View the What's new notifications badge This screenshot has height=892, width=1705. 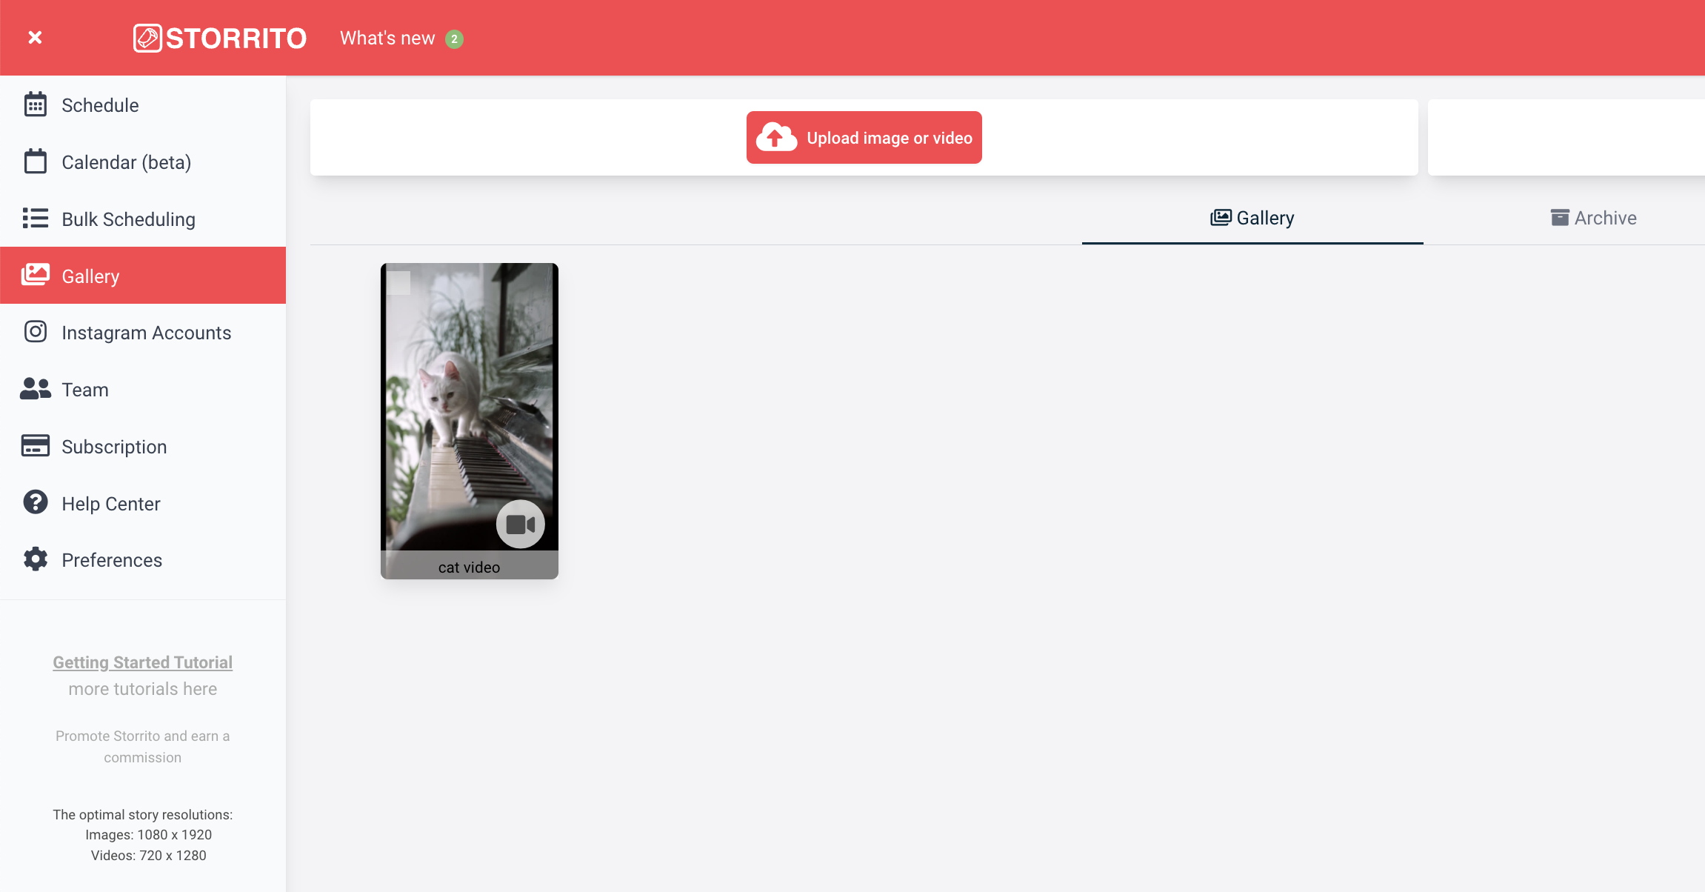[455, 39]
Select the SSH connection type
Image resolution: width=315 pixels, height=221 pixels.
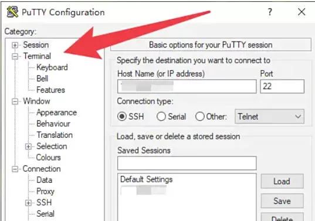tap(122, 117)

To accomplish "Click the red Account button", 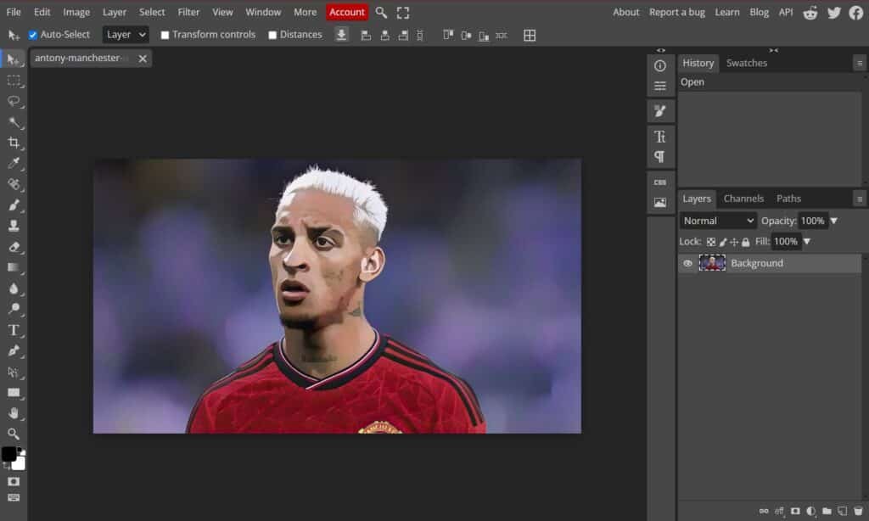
-*-*-
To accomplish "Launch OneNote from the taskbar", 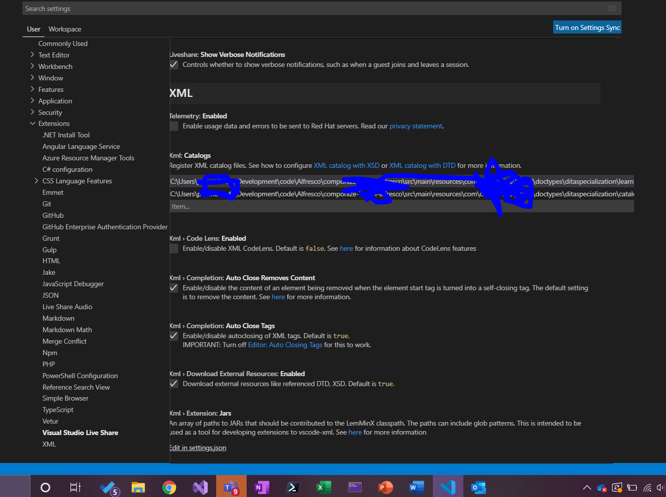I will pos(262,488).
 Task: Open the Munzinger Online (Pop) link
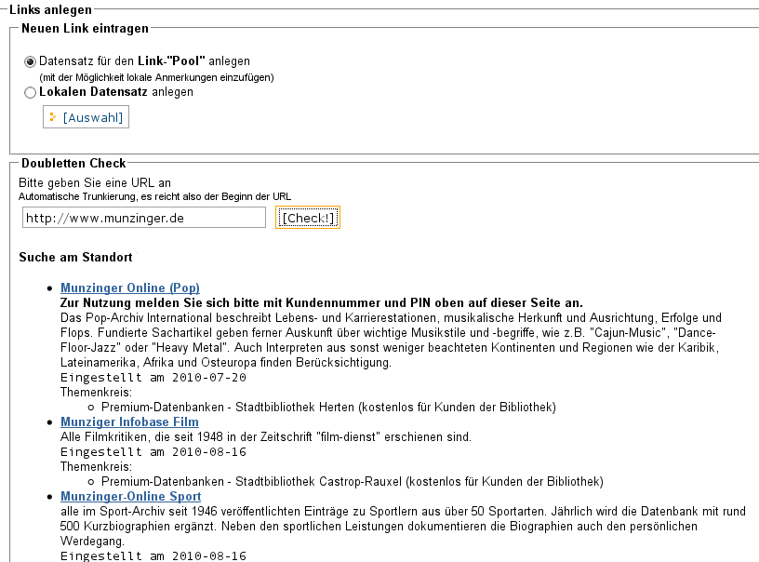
-*-*-
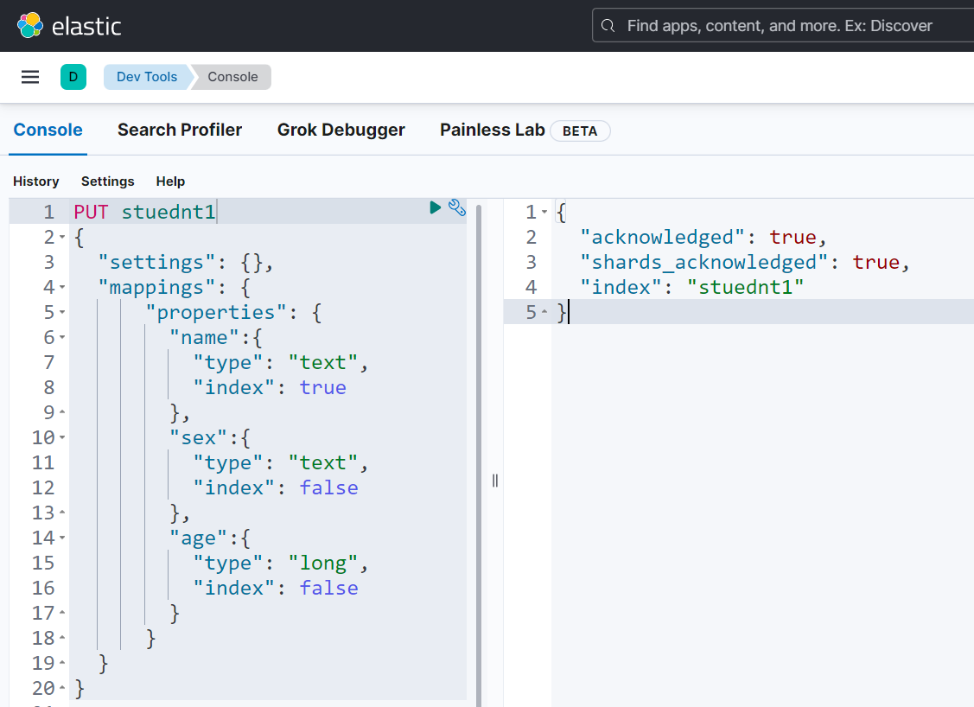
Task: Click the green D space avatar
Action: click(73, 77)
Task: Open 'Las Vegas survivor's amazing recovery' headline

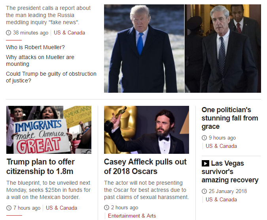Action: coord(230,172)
-*-*-
**THE PROBLEM**
Although pictures appear among the entries, please set down only the lines from the one with "Image resolution: width=315" up to and including the one with "the red Account", word for word.

**FINAL ANSWER**
Image resolution: width=315 pixels, height=221 pixels.
tap(122, 117)

To accomplish "Click the red Account button", 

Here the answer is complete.